**Page excerpt**

It involves painful losses and opportunities for heroics.
Even when it's over, there's a lot of cleaning up to do.
You feel so much better when it's over.

Next week: How Moving Is Like Hitting Yourself In the Head With A Hammer

Firsts...

I cooked our first dinner-in-the-house last night (chicken, tortellini and broccoli with pesto - even the kids like it!). This morning I went for my first run (in a long time). Tomorrow is B's first day of school. Wed is my first day of real inprocessing.

We've got chairs, a coffee maker, silverware and (just in time for dinner last night) real plates!

Now if I could only find the toaster...

18 August 2007

Progress...


We've got sheets on the beds, chairs around the table, and both kids' rooms are all finished and ready to play!

Next up - find the coffee maker! Get the kitchen put together so I can (finally) start cooking again. Oh, and finish hooking up the !@##$%^& drier vent (spent all day on it yesterday - and it's not finished yet).

Oh, and I've got firefox now too!

So much to do - why am I blogging? 'Cause everyone else is still asleep, and I don't want to make any noise...

**Records for the exercise**
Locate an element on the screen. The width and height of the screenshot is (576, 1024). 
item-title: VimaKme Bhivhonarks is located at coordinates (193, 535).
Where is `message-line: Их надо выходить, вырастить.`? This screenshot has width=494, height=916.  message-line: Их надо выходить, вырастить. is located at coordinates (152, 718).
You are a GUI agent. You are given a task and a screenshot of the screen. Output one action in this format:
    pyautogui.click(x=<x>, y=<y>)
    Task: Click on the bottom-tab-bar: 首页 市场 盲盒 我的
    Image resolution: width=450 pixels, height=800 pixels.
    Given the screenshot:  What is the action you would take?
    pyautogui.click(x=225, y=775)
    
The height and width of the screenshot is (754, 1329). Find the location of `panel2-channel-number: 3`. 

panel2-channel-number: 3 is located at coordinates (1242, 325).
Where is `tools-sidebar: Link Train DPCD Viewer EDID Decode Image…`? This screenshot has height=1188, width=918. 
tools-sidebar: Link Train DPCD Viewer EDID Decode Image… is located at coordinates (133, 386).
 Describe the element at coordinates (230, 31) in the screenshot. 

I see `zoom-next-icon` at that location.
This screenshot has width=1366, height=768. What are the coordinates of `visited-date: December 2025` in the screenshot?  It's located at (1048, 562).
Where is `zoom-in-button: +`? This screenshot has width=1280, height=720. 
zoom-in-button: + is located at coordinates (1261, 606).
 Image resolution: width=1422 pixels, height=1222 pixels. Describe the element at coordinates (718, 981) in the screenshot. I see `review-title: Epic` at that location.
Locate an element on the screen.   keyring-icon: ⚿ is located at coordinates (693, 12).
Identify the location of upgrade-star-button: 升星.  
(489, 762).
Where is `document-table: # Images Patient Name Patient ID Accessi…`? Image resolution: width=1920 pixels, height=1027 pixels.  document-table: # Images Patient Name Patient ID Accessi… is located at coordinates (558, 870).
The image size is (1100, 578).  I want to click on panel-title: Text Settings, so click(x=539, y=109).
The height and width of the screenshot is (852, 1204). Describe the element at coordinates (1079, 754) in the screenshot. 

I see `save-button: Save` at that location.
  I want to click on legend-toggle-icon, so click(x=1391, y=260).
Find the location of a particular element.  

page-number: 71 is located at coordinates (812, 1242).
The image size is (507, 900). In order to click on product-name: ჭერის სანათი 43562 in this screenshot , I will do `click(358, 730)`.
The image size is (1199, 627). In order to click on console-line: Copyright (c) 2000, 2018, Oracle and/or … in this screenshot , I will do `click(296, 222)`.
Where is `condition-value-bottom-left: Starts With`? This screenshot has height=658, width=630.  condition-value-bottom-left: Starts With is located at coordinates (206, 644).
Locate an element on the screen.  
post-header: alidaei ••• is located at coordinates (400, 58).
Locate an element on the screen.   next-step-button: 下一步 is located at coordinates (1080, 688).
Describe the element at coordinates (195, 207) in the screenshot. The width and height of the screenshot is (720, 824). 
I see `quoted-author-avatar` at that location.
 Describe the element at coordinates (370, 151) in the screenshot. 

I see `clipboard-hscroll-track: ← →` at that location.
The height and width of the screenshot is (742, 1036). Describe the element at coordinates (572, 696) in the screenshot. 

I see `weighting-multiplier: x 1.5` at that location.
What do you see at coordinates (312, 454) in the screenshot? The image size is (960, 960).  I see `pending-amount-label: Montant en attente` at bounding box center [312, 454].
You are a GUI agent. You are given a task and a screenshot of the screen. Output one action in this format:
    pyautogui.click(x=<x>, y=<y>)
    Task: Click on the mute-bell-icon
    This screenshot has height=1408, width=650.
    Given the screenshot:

**Work instruction 1**
Output everything in the blog excerpt from "I cooked our" down to "find the toaster...", copied word for word.
**Work instruction 2**
Return everything in the listing from its first line down to the line containing "The image size is (1100, 578).", reproduced word for word.
The blog excerpt and the listing are unrelated to each other.

**Response box 1**
I cooked our first dinner-in-the-house last night (chicken, tortellini and broccoli with pesto - even the kids like it!). This morning I went for my first run (in a long time). Tomorrow is B's first day of school. Wed is my first day of real inprocessing.

We've got chairs, a coffee maker, silverware and (just in time for dinner last night) real plates!

Now if I could only find the toaster...

**Response box 2**
Locate an element on the screen. The width and height of the screenshot is (576, 1024). 
item-title: VimaKme Bhivhonarks is located at coordinates (193, 535).
Where is `message-line: Их надо выходить, вырастить.`? This screenshot has width=494, height=916.  message-line: Их надо выходить, вырастить. is located at coordinates (152, 718).
You are a GUI agent. You are given a task and a screenshot of the screen. Output one action in this format:
    pyautogui.click(x=<x>, y=<y>)
    Task: Click on the bottom-tab-bar: 首页 市场 盲盒 我的
    Image resolution: width=450 pixels, height=800 pixels.
    Given the screenshot:  What is the action you would take?
    pyautogui.click(x=225, y=775)
    
The height and width of the screenshot is (754, 1329). Find the location of `panel2-channel-number: 3`. 

panel2-channel-number: 3 is located at coordinates (1242, 325).
Where is `tools-sidebar: Link Train DPCD Viewer EDID Decode Image…`? This screenshot has height=1188, width=918. 
tools-sidebar: Link Train DPCD Viewer EDID Decode Image… is located at coordinates (133, 386).
 Describe the element at coordinates (230, 31) in the screenshot. 

I see `zoom-next-icon` at that location.
This screenshot has width=1366, height=768. What are the coordinates of `visited-date: December 2025` in the screenshot?  It's located at (1048, 562).
Where is `zoom-in-button: +`? This screenshot has width=1280, height=720. 
zoom-in-button: + is located at coordinates (1261, 606).
 Image resolution: width=1422 pixels, height=1222 pixels. Describe the element at coordinates (718, 981) in the screenshot. I see `review-title: Epic` at that location.
Locate an element on the screen.   keyring-icon: ⚿ is located at coordinates (693, 12).
Identify the location of upgrade-star-button: 升星.  
(489, 762).
Where is `document-table: # Images Patient Name Patient ID Accessi…`? Image resolution: width=1920 pixels, height=1027 pixels.  document-table: # Images Patient Name Patient ID Accessi… is located at coordinates (558, 870).
The image size is (1100, 578).  I want to click on panel-title: Text Settings, so click(x=539, y=109).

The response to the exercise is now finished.